Daughter of Time by Josephine Tey

Scribner, 206 pages, $15 (c1951)

Daughter of Time has been declared one of the best mysteries ever (Crime Writers Association, New York Times). Josephine Tey is an exalted “mystery author,” right up there with Dorothy Sayers, from the classic era of mysteries. What endears authors like Tey and Sayers to new generations of readers is the fact that they are good writers. Period. There is a lot of hoo-hah about “genre” writing and labeling these days, but good writing is good writing. Mystery/crime/thriller/suspense writers just happen to be darned clever as well. Oh, excuse me, am I biased?

Tey’s writing is lively, sophisticated, and informative. “Informative” is a buzzkill kind of word, I know, but it surely applies here. I don’t know what the history poobahs think of Tey’s thesis that Richard III did not kill his nephews, but Tey adeptly presents real information (even if some of the sources quoted are fictitious) and makes it entertaining.

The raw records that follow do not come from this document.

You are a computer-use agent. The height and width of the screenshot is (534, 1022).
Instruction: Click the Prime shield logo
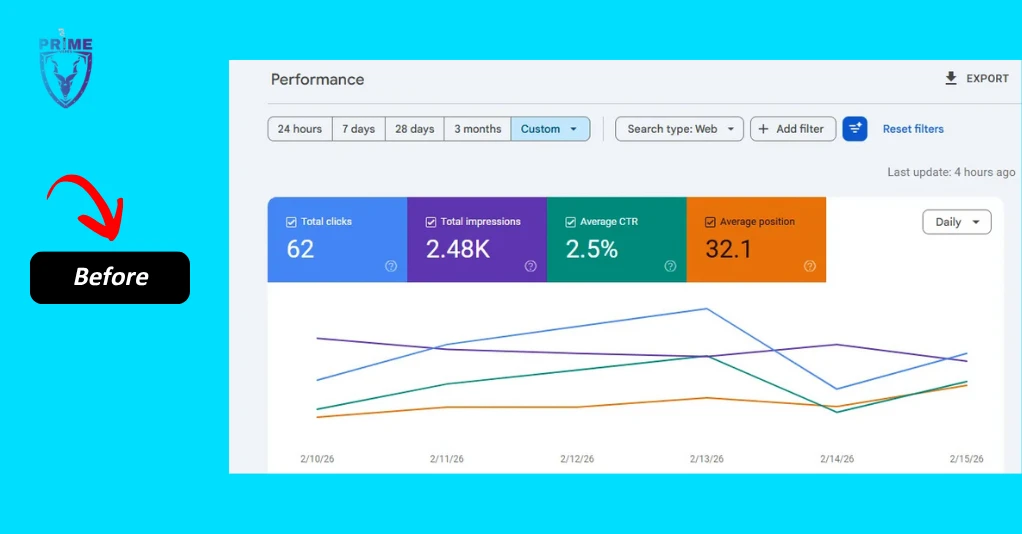pyautogui.click(x=65, y=70)
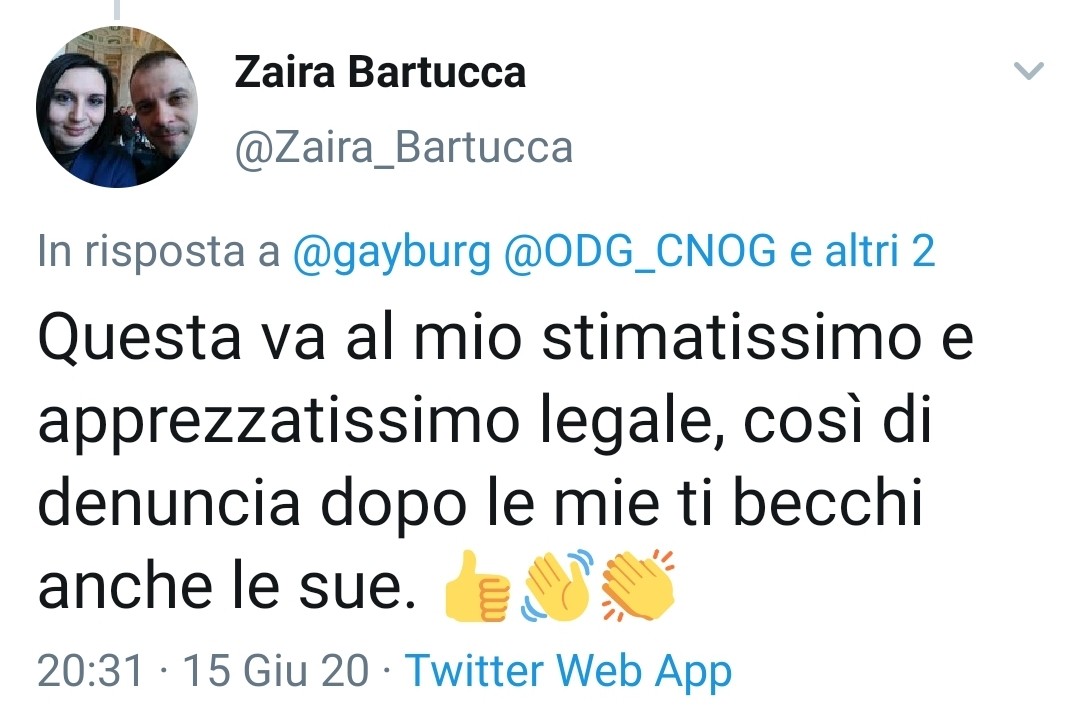Click the word 'denuncia' in the tweet
Image resolution: width=1080 pixels, height=727 pixels.
[169, 503]
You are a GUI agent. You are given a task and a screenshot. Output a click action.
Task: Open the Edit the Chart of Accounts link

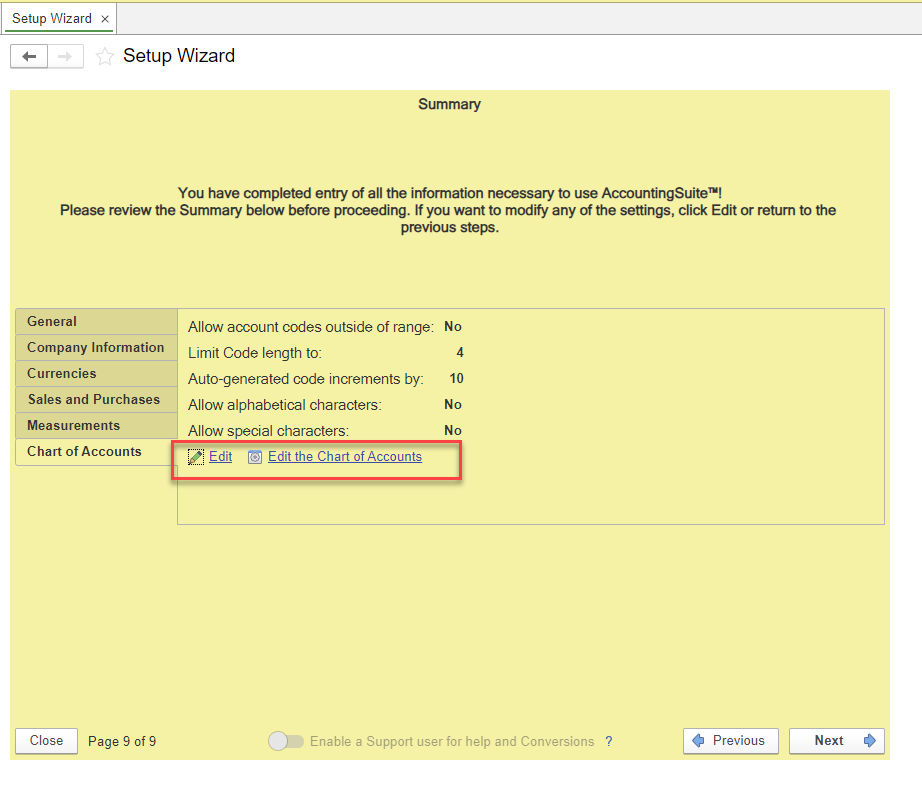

Tey’s series star, Inspector Alan Grant, has been injured in the course of duty, and he’s stuck in a hospital bed for a long stay. Helpful friends drop off the latest books, none of which suit his personality or interest. Bored to tears, Grant is finally saved by his actress friend Marta. She brings a sheaf of portrait prints. Faces fascinate Grant, and before he’s quite aware of it, he has picked a face out of the pile. A judge, he thinks, before he learns the identity of the face. Of course, it is Richard III, mostly vilified in history textbooks and in popular folklore as the murderer of his two nephews in order to become king of England.

With the help of an American researcher, an odd fellow recruited by Marta, Grant embarks on an historical journey 400 years in the past.

What an original idea! And it is a stroke of genius. How in all heck did Tey craft such a compelling story out of what is essentially a lesson in historical research?